Pero no se piense que la Guardia Suiza sólo tiene una función meramente decorativa: 147 de los 189 Guardias se inmolaron en defensa de Clemente VII el 6 de mayo de 1527, por ocasión del saqueo de Roma por las tropas de Carlos V.
Es en esta fecha que se realiza hasta hoy la ceremonia de juramento de los nuevos reclutas.
En aquella ocasión el Consejo de Zurich sabía del peligro en que estaban y los había invitado a volver a su Patria. Ellos, al contrario, se sintieron obligados en conciencia y prefirieron ir al encuentro de la muerte antes que abandonar al Papa.

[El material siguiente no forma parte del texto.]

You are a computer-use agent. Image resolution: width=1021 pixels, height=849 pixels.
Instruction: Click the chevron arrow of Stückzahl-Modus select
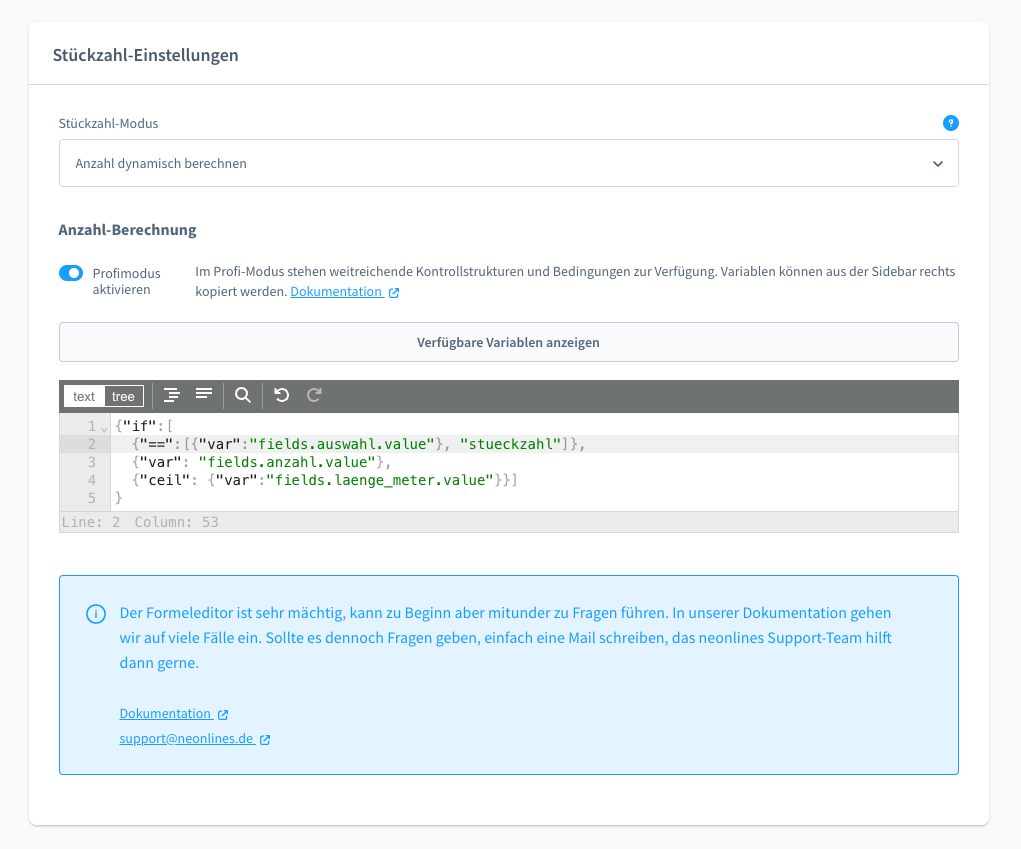(x=937, y=163)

Un cuerpo modernamente eficiente
Hoy quien debe custodiar la persona del Pontífice, (“la vigilancia inmediata del Santo Padre”), sabe que “como lamentablemente enseñan tantos acontecimientos- se exponen objetivamente a un riesgo.
Se trata de un servicio que va mucho más allá de un mero adorno en las grandes ceremonias y que comprende inclusive el control de los ingresos a la Ciudad del Vaticano y la vigilancia del Palacio Apostólico.
Para hacer todo esto, la Guardia Suiza no puede prescindir de la “alta profesionalidad de los modernos servicios de seguridad”, lo que supone, entre otras cosas, una formación certificada con diploma o bachillerato y haber recibido la aprobación de la formación militar del Ejército Suizo.
De hecho, la Guardia es una auténtica hija de la Iglesia
“y sus componentes pueden ser sólo 110 varones de religión católica- pero también es hija de la Confederación Helvética, una realidad política que ha sabido en los siglos conciliar con gran equilibrio ya sea la paz o las armas.
Julio II les confió en 1506 la protección de su persona y del Palacio Apostólico porque él, como soldado, había apreciado las capacidades bélicas de los soldados mercenarios suizos.
Al Servicio de la Iglesia
Benedicto XVI exortó a la Guardia Suiza a vivir su propio espíritu que “se nutre de las gloriosas tradiciones de casi cinco siglos de la vida de un pequeño ejército con grandes ideales” ideales que son “la solidez en la fe católica, la manera cristiana de vivir convicta y convincente, fidelidad inquebrantable y amor profundo a la Iglesia y al Vicario de Cristo, conciencia y perseverancia en las tareas pequeñas y grandes del servicio cotidiano, coraje y humildad, sentido del prójimo y humanidad”.
Efectivamente, estos jóvenes tan semejantes y tan distintos de todos los otros del planeta, están llamados a vivir en la aparente normalidad de su juventud una situación excepcional en todos los sentidos. Revestidos de luz y color en medio al gris invasor contemporáneo, ellos prolongan así una historia de méritos y simbolizan la lealtad en un mundo en el cual la palabra empeñada cuenta cada vez menos.
Y todo esto en el escenario más mirado y más seguido del planeta, en aquel polo de atención del hombre moderno que es la Sede de Pedro. En suma, un auténtico y valiosísimo servicio a la Iglesia.